> _Exercise directions_
Please return each of the entries that follow, unchanged in every word.
Segment Start: Records shown
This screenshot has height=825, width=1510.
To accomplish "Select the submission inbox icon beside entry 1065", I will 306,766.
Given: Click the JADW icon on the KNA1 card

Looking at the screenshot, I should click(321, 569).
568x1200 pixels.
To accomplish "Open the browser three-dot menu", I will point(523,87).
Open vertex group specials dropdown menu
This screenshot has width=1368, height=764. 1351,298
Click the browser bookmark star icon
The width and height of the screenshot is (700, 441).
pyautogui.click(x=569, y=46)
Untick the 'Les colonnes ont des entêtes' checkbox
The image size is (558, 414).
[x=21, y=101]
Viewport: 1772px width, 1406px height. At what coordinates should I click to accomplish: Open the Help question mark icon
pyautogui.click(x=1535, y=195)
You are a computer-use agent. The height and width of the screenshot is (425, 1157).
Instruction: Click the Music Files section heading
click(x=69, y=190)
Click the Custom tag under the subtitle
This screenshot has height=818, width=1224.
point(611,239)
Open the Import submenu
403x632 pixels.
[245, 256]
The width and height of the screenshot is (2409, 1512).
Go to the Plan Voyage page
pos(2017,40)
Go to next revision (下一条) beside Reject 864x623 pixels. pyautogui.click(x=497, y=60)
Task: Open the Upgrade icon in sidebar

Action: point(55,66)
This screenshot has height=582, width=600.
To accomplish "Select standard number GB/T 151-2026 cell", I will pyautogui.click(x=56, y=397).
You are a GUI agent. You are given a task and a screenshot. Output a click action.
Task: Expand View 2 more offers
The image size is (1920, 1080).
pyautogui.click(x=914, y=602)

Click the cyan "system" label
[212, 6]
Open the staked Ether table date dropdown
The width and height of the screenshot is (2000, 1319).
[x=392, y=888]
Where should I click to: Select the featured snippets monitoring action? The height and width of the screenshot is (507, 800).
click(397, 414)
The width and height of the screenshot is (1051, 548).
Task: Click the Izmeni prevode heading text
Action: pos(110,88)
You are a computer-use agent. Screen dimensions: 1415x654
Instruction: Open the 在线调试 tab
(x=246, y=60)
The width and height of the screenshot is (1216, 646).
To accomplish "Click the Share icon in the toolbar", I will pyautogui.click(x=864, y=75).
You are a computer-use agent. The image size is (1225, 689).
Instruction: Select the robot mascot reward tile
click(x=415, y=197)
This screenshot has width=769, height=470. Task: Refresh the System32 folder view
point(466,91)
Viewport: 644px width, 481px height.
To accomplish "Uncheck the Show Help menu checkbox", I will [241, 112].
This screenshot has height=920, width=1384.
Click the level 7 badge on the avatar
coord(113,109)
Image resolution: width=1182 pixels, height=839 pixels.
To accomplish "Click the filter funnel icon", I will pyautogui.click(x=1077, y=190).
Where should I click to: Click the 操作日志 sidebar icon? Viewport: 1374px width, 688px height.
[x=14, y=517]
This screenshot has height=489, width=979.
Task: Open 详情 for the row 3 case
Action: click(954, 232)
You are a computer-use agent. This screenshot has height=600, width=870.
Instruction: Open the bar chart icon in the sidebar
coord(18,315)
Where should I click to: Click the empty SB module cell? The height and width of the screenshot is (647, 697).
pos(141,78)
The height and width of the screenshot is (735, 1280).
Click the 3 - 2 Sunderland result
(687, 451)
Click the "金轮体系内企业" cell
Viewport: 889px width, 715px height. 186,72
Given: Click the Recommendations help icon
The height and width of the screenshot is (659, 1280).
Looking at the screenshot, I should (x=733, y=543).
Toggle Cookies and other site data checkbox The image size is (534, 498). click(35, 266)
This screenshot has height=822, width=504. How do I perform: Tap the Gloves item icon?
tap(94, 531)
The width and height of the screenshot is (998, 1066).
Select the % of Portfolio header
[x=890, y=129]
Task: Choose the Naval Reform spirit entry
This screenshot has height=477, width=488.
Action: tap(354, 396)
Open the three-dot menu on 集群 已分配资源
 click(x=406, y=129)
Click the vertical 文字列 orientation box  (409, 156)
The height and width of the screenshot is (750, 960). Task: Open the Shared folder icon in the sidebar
Segment End: Records shown
> _Response area_
This screenshot has height=825, width=1510.
To accomplish "Select the submission inbox icon beside entry 1065", I will 306,766.
Given: Click the JADW icon on the KNA1 card

Looking at the screenshot, I should click(321, 569).
568x1200 pixels.
To accomplish "Open the browser three-dot menu", I will point(523,87).
Open vertex group specials dropdown menu
This screenshot has width=1368, height=764. 1351,298
Click the browser bookmark star icon
The width and height of the screenshot is (700, 441).
pyautogui.click(x=569, y=46)
Untick the 'Les colonnes ont des entêtes' checkbox
The image size is (558, 414).
[x=21, y=101]
Viewport: 1772px width, 1406px height. At what coordinates should I click to accomplish: Open the Help question mark icon
pyautogui.click(x=1535, y=195)
You are a computer-use agent. The height and width of the screenshot is (425, 1157).
Instruction: Click the Music Files section heading
click(x=69, y=190)
Click the Custom tag under the subtitle
This screenshot has height=818, width=1224.
point(611,239)
Open the Import submenu
403x632 pixels.
[245, 256]
The width and height of the screenshot is (2409, 1512).
Go to the Plan Voyage page
pos(2017,40)
Go to next revision (下一条) beside Reject 864x623 pixels. pyautogui.click(x=497, y=60)
Task: Open the Upgrade icon in sidebar

Action: point(55,66)
This screenshot has height=582, width=600.
To accomplish "Select standard number GB/T 151-2026 cell", I will pyautogui.click(x=56, y=397).
You are a GUI agent. You are given a task and a screenshot. Output a click action.
Task: Expand View 2 more offers
The image size is (1920, 1080).
pyautogui.click(x=914, y=602)

Click the cyan "system" label
[212, 6]
Open the staked Ether table date dropdown
The width and height of the screenshot is (2000, 1319).
[x=392, y=888]
Where should I click to: Select the featured snippets monitoring action? The height and width of the screenshot is (507, 800).
click(397, 414)
The width and height of the screenshot is (1051, 548).
Task: Click the Izmeni prevode heading text
Action: pos(110,88)
You are a computer-use agent. Screen dimensions: 1415x654
Instruction: Open the 在线调试 tab
(x=246, y=60)
The width and height of the screenshot is (1216, 646).
To accomplish "Click the Share icon in the toolbar", I will pyautogui.click(x=864, y=75).
You are a computer-use agent. The image size is (1225, 689).
Instruction: Select the robot mascot reward tile
click(x=415, y=197)
This screenshot has width=769, height=470. Task: Refresh the System32 folder view
point(466,91)
Viewport: 644px width, 481px height.
To accomplish "Uncheck the Show Help menu checkbox", I will [241, 112].
This screenshot has height=920, width=1384.
Click the level 7 badge on the avatar
coord(113,109)
Image resolution: width=1182 pixels, height=839 pixels.
To accomplish "Click the filter funnel icon", I will pyautogui.click(x=1077, y=190).
Where should I click to: Click the 操作日志 sidebar icon? Viewport: 1374px width, 688px height.
[x=14, y=517]
This screenshot has height=489, width=979.
Task: Open 详情 for the row 3 case
Action: click(954, 232)
You are a computer-use agent. This screenshot has height=600, width=870.
Instruction: Open the bar chart icon in the sidebar
coord(18,315)
Where should I click to: Click the empty SB module cell? The height and width of the screenshot is (647, 697).
pos(141,78)
The height and width of the screenshot is (735, 1280).
Click the 3 - 2 Sunderland result
(687, 451)
Click the "金轮体系内企业" cell
Viewport: 889px width, 715px height. 186,72
Given: Click the Recommendations help icon
The height and width of the screenshot is (659, 1280).
Looking at the screenshot, I should (x=733, y=543).
Toggle Cookies and other site data checkbox The image size is (534, 498). click(35, 266)
This screenshot has height=822, width=504. How do I perform: Tap the Gloves item icon?
tap(94, 531)
The width and height of the screenshot is (998, 1066).
Select the % of Portfolio header
[x=890, y=129]
Task: Choose the Naval Reform spirit entry
This screenshot has height=477, width=488.
Action: tap(354, 396)
Open the three-dot menu on 集群 已分配资源
 click(x=406, y=129)
Click the vertical 文字列 orientation box  (409, 156)
The height and width of the screenshot is (750, 960). Task: Open the Shared folder icon in the sidebar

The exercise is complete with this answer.